■ **WORKING DATA**
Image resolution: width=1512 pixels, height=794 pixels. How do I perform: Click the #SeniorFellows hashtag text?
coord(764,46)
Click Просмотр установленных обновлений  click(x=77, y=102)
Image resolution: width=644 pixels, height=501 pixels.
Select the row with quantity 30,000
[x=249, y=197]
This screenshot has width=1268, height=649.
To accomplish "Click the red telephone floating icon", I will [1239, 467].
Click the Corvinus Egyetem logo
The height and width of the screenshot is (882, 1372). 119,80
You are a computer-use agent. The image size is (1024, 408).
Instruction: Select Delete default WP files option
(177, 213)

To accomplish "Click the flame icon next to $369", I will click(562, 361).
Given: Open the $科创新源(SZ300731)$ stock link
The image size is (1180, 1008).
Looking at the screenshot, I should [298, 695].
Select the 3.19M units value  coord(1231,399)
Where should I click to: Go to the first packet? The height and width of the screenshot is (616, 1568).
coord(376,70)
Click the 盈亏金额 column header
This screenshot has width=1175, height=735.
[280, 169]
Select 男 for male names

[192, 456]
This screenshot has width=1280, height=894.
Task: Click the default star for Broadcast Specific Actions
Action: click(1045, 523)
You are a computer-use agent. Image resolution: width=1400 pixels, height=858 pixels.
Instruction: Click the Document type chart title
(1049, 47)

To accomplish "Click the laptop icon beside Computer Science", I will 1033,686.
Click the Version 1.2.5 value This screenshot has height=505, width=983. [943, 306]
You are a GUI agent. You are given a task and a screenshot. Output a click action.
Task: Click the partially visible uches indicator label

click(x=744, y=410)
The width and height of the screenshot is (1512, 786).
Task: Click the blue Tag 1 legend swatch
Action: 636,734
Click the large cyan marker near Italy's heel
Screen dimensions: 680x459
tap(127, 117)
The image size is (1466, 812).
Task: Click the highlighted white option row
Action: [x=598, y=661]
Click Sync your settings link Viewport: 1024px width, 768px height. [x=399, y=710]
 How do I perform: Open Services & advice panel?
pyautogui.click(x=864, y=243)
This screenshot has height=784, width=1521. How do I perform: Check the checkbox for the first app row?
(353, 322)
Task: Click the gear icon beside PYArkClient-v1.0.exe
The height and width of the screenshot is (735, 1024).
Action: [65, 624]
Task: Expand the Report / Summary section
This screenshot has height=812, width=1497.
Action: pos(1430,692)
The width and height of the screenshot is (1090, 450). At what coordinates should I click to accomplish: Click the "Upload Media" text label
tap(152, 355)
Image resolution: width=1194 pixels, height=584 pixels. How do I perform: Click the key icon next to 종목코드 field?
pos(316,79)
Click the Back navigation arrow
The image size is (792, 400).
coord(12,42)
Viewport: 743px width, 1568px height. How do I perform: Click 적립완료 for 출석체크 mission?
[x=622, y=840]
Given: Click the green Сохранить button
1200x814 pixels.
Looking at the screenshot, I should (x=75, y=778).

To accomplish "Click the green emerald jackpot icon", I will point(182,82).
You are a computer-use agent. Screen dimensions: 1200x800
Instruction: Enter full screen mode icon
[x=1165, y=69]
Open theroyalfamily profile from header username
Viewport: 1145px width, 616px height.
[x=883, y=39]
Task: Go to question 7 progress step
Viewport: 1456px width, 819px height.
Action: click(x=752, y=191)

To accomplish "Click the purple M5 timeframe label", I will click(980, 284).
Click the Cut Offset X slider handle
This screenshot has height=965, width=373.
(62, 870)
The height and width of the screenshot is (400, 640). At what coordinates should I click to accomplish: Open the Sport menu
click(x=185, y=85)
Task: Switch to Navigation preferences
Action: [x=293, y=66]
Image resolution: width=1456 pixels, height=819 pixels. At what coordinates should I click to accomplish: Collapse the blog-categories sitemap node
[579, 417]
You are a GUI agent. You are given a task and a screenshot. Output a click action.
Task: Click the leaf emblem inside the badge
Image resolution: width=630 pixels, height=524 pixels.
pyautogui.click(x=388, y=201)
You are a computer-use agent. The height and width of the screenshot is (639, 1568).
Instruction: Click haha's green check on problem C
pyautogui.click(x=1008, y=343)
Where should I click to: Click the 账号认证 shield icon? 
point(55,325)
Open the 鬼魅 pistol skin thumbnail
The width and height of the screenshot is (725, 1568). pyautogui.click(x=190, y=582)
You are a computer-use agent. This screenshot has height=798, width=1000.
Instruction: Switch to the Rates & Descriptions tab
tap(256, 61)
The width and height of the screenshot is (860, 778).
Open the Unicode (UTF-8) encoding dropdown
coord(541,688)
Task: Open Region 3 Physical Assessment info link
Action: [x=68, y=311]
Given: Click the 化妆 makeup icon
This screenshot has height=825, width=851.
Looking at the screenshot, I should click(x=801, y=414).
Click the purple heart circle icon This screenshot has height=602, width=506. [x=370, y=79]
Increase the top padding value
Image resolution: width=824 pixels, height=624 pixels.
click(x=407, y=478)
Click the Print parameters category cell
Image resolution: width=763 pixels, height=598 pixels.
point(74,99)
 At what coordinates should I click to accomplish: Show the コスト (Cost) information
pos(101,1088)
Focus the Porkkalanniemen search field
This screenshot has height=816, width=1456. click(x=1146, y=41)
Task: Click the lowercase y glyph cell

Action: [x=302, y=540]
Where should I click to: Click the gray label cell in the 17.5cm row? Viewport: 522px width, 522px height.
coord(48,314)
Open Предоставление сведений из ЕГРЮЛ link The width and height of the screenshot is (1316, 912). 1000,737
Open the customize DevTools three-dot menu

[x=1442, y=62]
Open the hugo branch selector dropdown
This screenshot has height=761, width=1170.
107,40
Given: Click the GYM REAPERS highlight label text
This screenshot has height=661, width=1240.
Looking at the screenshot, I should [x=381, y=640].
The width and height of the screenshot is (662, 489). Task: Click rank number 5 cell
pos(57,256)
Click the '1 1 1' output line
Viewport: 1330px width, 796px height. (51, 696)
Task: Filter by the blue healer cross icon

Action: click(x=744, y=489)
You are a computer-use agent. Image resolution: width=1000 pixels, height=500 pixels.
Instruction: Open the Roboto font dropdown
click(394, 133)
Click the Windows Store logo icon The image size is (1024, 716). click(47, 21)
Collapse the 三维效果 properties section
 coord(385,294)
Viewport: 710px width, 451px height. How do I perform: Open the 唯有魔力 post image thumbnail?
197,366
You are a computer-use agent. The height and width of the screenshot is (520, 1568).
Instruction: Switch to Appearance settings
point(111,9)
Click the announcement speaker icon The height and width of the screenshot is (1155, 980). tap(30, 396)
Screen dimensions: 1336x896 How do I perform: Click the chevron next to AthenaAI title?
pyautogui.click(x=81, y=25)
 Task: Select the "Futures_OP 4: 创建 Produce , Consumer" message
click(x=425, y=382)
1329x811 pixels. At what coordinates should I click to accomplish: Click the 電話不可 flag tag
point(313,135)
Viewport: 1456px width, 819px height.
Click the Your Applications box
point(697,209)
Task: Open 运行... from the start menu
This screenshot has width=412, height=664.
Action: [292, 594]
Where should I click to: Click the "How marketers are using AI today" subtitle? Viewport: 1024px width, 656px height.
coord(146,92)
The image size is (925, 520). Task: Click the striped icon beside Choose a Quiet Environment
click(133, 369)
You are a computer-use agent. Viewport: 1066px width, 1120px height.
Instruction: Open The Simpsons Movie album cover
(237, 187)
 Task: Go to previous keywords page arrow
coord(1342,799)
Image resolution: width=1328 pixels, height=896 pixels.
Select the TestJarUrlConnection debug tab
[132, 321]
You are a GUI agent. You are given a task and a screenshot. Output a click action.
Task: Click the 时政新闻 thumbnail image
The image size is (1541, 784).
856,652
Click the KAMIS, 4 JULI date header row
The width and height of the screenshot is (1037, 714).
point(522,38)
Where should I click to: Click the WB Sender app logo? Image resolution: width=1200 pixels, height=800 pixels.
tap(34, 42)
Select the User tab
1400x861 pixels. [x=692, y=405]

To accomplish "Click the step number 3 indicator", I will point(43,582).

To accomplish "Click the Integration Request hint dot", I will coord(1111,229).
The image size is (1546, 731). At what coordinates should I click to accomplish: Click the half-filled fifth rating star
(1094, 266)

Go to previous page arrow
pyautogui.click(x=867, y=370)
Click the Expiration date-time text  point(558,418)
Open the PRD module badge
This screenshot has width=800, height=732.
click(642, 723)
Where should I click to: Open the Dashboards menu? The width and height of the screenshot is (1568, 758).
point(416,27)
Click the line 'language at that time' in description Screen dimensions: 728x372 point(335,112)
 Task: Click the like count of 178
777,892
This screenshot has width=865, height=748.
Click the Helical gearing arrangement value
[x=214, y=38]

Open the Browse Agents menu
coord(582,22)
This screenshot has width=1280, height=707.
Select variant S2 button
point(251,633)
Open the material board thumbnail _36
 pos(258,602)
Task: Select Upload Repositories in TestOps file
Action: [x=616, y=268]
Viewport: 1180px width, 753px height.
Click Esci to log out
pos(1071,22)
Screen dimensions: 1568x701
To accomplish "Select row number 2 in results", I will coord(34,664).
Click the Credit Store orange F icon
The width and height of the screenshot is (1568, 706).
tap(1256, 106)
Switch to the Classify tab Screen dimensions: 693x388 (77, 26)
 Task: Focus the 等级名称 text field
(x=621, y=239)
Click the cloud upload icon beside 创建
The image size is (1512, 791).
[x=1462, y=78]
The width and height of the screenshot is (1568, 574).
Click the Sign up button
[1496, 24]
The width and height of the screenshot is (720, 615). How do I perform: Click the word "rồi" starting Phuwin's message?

■ **PROBLEM TO SOLVE**
Copy out the stretch of the material above, from the line containing "Focus the Porkkalanniemen search field" through the line containing "click(x=425, y=382)", word for word, with both of those lines included.

■ **SOLUTION TO THIS PROBLEM**
Focus the Porkkalanniemen search field
This screenshot has height=816, width=1456. click(x=1146, y=41)
Task: Click the lowercase y glyph cell

Action: [x=302, y=540]
Where should I click to: Click the gray label cell in the 17.5cm row? Viewport: 522px width, 522px height.
coord(48,314)
Open Предоставление сведений из ЕГРЮЛ link The width and height of the screenshot is (1316, 912). 1000,737
Open the customize DevTools three-dot menu

[x=1442, y=62]
Open the hugo branch selector dropdown
This screenshot has height=761, width=1170.
107,40
Given: Click the GYM REAPERS highlight label text
This screenshot has height=661, width=1240.
Looking at the screenshot, I should [x=381, y=640].
The width and height of the screenshot is (662, 489). Task: Click rank number 5 cell
pos(57,256)
Click the '1 1 1' output line
Viewport: 1330px width, 796px height. (51, 696)
Task: Filter by the blue healer cross icon

Action: click(x=744, y=489)
You are a computer-use agent. Image resolution: width=1000 pixels, height=500 pixels.
Instruction: Open the Roboto font dropdown
click(394, 133)
Click the Windows Store logo icon The image size is (1024, 716). click(47, 21)
Collapse the 三维效果 properties section
 coord(385,294)
Viewport: 710px width, 451px height. How do I perform: Open the 唯有魔力 post image thumbnail?
197,366
You are a computer-use agent. The height and width of the screenshot is (520, 1568).
Instruction: Switch to Appearance settings
point(111,9)
Click the announcement speaker icon The height and width of the screenshot is (1155, 980). tap(30, 396)
Screen dimensions: 1336x896 How do I perform: Click the chevron next to AthenaAI title?
pyautogui.click(x=81, y=25)
 Task: Select the "Futures_OP 4: 创建 Produce , Consumer" message
click(x=425, y=382)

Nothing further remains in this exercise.